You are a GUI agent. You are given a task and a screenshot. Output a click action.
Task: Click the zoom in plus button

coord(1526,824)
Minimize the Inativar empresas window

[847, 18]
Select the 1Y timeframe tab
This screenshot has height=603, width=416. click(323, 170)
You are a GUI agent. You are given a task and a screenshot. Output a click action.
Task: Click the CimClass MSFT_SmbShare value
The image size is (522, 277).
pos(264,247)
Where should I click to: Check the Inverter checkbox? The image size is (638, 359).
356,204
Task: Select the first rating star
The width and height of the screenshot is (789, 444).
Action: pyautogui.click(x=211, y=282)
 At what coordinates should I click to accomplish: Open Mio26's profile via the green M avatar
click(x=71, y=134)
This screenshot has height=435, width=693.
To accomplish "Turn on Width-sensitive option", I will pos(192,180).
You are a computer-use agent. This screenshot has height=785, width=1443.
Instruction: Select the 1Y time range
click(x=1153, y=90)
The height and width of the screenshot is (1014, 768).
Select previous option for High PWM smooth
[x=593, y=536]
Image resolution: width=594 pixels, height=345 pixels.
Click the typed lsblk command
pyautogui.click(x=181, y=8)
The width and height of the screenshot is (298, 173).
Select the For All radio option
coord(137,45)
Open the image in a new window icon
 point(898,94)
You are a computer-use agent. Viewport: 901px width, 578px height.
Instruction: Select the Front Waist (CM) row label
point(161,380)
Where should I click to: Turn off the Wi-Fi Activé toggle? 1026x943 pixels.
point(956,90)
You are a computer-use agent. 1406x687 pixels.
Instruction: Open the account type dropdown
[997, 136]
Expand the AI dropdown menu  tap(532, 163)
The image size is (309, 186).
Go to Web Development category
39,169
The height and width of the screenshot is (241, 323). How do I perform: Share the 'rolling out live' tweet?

WHAT THE TASK ASKS: Each line of the data above should appear again in your answer, exactly as given.

SOLUTION FOR THIS TASK:
You are a GUI agent. You are given a task and a screenshot. Output a click action.
Task: Click the zoom in plus button

coord(1526,824)
Minimize the Inativar empresas window

[847, 18]
Select the 1Y timeframe tab
This screenshot has height=603, width=416. click(323, 170)
You are a GUI agent. You are given a task and a screenshot. Output a click action.
Task: Click the CimClass MSFT_SmbShare value
The image size is (522, 277).
pos(264,247)
Where should I click to: Check the Inverter checkbox? The image size is (638, 359).
356,204
Task: Select the first rating star
The width and height of the screenshot is (789, 444).
Action: pyautogui.click(x=211, y=282)
 At what coordinates should I click to accomplish: Open Mio26's profile via the green M avatar
click(x=71, y=134)
This screenshot has height=435, width=693.
To accomplish "Turn on Width-sensitive option", I will pos(192,180).
You are a computer-use agent. This screenshot has height=785, width=1443.
Instruction: Select the 1Y time range
click(x=1153, y=90)
The height and width of the screenshot is (1014, 768).
Select previous option for High PWM smooth
[x=593, y=536]
Image resolution: width=594 pixels, height=345 pixels.
Click the typed lsblk command
pyautogui.click(x=181, y=8)
The width and height of the screenshot is (298, 173).
Select the For All radio option
coord(137,45)
Open the image in a new window icon
 point(898,94)
You are a computer-use agent. Viewport: 901px width, 578px height.
Instruction: Select the Front Waist (CM) row label
point(161,380)
Where should I click to: Turn off the Wi-Fi Activé toggle? 1026x943 pixels.
point(956,90)
You are a computer-use agent. 1406x687 pixels.
Instruction: Open the account type dropdown
[997, 136]
Expand the AI dropdown menu  tap(532, 163)
The image size is (309, 186).
Go to Web Development category
39,169
The height and width of the screenshot is (241, 323). How do I perform: Share the 'rolling out live' tweet?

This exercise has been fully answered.